Directions for this task:
For the material that follows, return exactly the lines from the one with "Sitemap (369, 1862)" through the one with "Calendrier (1114, 124)", both ends included.

Task data:
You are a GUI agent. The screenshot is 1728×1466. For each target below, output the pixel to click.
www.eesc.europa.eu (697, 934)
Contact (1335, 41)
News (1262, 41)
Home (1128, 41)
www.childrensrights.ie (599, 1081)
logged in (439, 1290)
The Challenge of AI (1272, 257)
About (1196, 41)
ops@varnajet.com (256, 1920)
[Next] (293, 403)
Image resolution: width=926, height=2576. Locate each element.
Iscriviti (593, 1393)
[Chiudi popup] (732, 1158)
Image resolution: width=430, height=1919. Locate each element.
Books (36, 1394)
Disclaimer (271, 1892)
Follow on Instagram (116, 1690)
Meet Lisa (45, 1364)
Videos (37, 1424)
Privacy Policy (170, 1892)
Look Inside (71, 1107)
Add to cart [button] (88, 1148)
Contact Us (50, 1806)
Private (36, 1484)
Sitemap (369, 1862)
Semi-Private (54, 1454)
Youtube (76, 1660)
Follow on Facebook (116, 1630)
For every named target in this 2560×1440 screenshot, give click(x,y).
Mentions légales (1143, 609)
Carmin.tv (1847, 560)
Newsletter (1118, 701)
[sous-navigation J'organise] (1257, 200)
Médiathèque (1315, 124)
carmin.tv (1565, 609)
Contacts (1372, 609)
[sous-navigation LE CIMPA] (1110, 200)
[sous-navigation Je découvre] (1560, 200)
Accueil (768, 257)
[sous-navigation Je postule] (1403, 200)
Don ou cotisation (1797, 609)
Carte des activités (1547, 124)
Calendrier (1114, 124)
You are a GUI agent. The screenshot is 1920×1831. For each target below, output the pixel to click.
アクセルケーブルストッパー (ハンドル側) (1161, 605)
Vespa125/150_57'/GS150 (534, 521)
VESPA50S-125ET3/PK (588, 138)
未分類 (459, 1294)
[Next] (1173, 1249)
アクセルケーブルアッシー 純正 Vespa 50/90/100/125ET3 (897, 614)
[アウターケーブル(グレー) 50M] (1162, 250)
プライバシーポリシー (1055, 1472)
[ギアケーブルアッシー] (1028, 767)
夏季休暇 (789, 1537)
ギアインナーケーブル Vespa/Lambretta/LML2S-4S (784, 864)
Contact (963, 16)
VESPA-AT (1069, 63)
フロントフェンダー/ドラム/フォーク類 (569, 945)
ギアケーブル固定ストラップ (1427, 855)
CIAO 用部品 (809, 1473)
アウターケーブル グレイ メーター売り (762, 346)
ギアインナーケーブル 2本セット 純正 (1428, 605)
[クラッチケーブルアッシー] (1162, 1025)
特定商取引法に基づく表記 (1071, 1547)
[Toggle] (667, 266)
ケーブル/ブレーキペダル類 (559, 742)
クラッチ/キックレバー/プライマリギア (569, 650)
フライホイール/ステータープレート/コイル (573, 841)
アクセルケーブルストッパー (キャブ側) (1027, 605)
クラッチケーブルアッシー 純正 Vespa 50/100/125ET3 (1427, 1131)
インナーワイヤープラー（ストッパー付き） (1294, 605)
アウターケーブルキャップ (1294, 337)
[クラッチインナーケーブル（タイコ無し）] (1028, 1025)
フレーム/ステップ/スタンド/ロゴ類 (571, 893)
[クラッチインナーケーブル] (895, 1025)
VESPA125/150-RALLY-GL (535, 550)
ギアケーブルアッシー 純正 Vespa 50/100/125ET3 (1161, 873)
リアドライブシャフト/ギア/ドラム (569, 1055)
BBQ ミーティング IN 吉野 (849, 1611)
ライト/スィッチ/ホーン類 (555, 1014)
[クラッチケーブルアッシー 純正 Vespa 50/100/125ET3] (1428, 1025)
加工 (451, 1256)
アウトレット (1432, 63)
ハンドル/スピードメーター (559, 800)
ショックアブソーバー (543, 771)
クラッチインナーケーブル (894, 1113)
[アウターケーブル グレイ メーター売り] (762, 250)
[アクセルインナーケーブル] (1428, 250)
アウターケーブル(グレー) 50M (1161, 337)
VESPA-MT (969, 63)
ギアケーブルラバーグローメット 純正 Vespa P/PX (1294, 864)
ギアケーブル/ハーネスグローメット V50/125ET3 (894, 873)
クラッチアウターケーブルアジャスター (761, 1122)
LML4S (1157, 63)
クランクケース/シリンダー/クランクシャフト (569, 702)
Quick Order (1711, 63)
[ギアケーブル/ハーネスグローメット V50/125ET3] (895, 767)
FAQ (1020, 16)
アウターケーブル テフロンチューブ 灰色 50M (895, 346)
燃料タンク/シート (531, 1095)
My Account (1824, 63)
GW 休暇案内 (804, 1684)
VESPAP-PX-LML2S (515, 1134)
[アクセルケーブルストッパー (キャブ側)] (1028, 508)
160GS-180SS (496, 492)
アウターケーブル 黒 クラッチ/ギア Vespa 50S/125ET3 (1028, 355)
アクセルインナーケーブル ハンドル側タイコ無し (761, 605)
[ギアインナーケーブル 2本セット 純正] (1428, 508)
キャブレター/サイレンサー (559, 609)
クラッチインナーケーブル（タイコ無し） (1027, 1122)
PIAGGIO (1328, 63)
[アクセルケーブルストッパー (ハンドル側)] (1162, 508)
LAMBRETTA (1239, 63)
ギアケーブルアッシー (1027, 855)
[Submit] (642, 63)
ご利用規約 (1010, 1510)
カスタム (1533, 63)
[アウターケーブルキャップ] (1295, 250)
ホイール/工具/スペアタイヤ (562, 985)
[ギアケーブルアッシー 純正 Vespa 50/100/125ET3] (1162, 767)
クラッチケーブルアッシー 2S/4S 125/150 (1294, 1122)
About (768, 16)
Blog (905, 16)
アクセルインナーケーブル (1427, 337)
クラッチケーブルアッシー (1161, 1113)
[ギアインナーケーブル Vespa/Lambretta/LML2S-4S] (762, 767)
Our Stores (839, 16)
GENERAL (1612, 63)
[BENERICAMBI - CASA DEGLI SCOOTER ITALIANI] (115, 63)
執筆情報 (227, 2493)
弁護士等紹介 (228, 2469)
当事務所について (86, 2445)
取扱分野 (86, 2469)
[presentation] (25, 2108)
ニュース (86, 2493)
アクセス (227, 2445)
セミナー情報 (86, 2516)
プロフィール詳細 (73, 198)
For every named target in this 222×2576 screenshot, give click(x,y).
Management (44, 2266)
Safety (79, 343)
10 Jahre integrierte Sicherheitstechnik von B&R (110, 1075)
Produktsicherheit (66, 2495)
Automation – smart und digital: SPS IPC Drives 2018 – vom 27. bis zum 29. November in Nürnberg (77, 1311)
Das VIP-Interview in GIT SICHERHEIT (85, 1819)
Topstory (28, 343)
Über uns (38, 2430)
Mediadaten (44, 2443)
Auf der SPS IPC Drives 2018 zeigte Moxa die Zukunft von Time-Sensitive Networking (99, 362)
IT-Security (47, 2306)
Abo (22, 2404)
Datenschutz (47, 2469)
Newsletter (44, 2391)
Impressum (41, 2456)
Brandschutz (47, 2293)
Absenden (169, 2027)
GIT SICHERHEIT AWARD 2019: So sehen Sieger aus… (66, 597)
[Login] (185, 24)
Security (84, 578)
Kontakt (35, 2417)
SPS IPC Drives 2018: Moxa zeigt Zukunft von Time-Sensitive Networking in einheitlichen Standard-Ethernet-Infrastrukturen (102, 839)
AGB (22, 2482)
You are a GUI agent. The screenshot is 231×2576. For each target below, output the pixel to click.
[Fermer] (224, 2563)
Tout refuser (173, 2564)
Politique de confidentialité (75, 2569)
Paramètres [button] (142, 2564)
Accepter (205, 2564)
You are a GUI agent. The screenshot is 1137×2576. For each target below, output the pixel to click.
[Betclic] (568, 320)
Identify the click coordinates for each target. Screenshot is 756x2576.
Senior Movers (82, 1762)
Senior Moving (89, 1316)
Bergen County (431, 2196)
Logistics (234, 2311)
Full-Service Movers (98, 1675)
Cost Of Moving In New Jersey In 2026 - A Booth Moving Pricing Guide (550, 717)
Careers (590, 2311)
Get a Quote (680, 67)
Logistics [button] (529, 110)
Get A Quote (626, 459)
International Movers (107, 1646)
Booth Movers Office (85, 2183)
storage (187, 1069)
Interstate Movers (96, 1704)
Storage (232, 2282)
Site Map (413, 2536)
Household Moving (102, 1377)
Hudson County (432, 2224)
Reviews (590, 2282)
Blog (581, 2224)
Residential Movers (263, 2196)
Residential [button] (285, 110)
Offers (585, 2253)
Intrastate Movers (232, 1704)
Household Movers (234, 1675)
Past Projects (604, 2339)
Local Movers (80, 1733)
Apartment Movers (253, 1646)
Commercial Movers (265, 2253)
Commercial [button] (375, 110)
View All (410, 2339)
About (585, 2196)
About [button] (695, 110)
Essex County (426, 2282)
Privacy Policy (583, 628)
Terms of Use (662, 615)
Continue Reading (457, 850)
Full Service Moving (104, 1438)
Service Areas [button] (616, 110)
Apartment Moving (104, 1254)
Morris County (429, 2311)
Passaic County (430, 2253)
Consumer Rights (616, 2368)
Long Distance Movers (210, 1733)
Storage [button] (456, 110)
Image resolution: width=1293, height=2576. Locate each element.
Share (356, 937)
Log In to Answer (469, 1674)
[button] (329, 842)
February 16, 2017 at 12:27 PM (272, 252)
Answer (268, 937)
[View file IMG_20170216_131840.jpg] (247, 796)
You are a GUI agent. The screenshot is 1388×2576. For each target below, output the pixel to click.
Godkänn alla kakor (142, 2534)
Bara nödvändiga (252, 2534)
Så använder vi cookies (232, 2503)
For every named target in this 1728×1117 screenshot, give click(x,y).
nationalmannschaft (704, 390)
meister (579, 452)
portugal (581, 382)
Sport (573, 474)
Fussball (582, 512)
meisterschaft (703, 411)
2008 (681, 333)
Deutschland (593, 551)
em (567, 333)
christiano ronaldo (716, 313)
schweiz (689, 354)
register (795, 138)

Response area:
Sitemap (369, 1862)
Semi-Private (54, 1454)
Youtube (76, 1660)
Follow on Facebook (116, 1630)
For every named target in this 2560×1440 screenshot, give click(x,y).
Mentions légales (1143, 609)
Carmin.tv (1847, 560)
Newsletter (1118, 701)
[sous-navigation J'organise] (1257, 200)
Médiathèque (1315, 124)
carmin.tv (1565, 609)
Contacts (1372, 609)
[sous-navigation LE CIMPA] (1110, 200)
[sous-navigation Je découvre] (1560, 200)
Accueil (768, 257)
[sous-navigation Je postule] (1403, 200)
Don ou cotisation (1797, 609)
Carte des activités (1547, 124)
Calendrier (1114, 124)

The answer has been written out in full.